Die Bevölkerungsentwicklung in Ingolstadt 2020

Zum ersten Mal seit fast 50 Jahren ist die Einwohnerzahl in Ingolstadt wieder gesunken. Das zeigt die Bevölkerungsstatistik des vergangenen Jahres. Seit 1976 kennt die Einwohnerentwicklung eigentlich nur eine Richtung: nach oben. Woran liegt es, dass Ingolstadt zumindest im vergangenen Jahr nicht mehr gewachsen, sondern sogar geschrumpft ist? Schnell wird klar: Den einen Grund gibt es nicht, vielmehr sind es eine ganze Reihe von Faktoren, die Einfluss genommen haben.

Grundsätzlich basieren die Bevölkerungsbewegungen auf dem Wanderungssaldo (Differenz aus Zu- und Wegzügen) sowie dem natürlichen Saldo (Differenz aus Geburten und Sterbefällen). Bis zum Jahr 2018 war der Wanderungssaldo, also der Überschuss der Zuzüge über die Wegzüge, die wesentliche Komponente des Bevölkerungswachstums. Ab 2014 war der Überschuss der Geburten über die Sterbefälle ein gewichtigerer Faktor als noch in den Jahren und Jahrzehnten davor. Im Jahr 2019 betrug der Wanderungssaldo nur noch knapp 300 Personen, etwa genauso hoch war auch der natürliche Saldo. Im Jahr 2020 dagegen war der Wanderungssaldo stark negativ (-700), es gab also deutlich mehr Fortzüge aus Ingolstadt als Zuzüge in die Stadt. Der Überschuss der Geburten über die Sterbefälle betrug dagegen noch 204 Personen. Insgesamt zählte Ingolstadt Ende des vergangenen Jahres 138.230 Einwohner.

Es gibt verschiedene Vermutungen oder sogar begründete Annahmen, warum die Bevölkerungsentwicklung 2020 ganz anders verlief, als man es in den vergangenen Jahren und Jahrzehnten gewohnt war. Ein Grund könnte die Dieselkrise und Transformation in der Automobilindustrie sein. So gab es Mitte des Jahres 2020 rund 3.000 Beschäftige weniger in Ingolstadt als noch im Vorjahr. Allerdings sind in dieser Zahl auch Personen, die von außerhalb nach Ingolstadt pendeln, enthalten. Die Zahl der Beschäftigten, die in Ingolstadt arbeiten und wohnen, reduzierte sich nur um rund 400 Personen.
Deutlich stärkere Auswirkungen dürfte die Corona-Pandemie auf die Bevölkerungszahl haben.

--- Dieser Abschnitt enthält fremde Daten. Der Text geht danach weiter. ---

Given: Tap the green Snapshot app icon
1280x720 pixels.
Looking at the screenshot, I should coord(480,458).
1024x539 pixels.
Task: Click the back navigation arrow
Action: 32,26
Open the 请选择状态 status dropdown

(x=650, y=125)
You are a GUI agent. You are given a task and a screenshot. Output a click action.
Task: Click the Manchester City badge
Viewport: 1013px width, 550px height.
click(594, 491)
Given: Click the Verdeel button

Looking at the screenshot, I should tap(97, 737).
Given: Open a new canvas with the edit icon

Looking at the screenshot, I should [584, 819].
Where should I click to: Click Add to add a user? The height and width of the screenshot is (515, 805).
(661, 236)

Zuwanderung basiert in erster Linie auf dem Bedarf an Arbeitskräften – gerade in Ingolstadt. 2020 war aufgrund von Corona von starken wirtschaftlichen Einbußen geprägt, weshalb vermutlich auch weniger Menschen nach Ingolstadt gezogen sind. Gleichzeitig ging auch die Zahl der Asylanträge enorm zurück – in Ingolstadt von 2019 auf 2020 um fast 30 Prozent. Hier liegt also ein direkt nachweisbarer Grund für den Rückgang der Bevölkerung in der Stadt.
Weitere Faktoren könnten auch verzögerte oder unterbliebene An- und Abmeldungen bei den Einwohnermeldeämtern sowie Korrekturen des Meldebestandes im Rahmen der Kommunalwahl 2020 sein.
Allerdings: Der Einbruch ist kein Ingolstadt-spezifisches Phänomen: Nicht nur in Ingolstadt, sondern auch in den anderen kleineren Großstädten in Bayern wie Regensburg, Würzburg und Erlangen brach das Bevölkerungswachstum 2020 ein. Interessant wird nun sein, ob sich dieser Trend fortsetzt oder aufgrund des Ausnahmejahres 2020 auch nur eine Ausnahme vom generellen Trend darstellte. Experten gehen derzeit eher von Letzterem aus.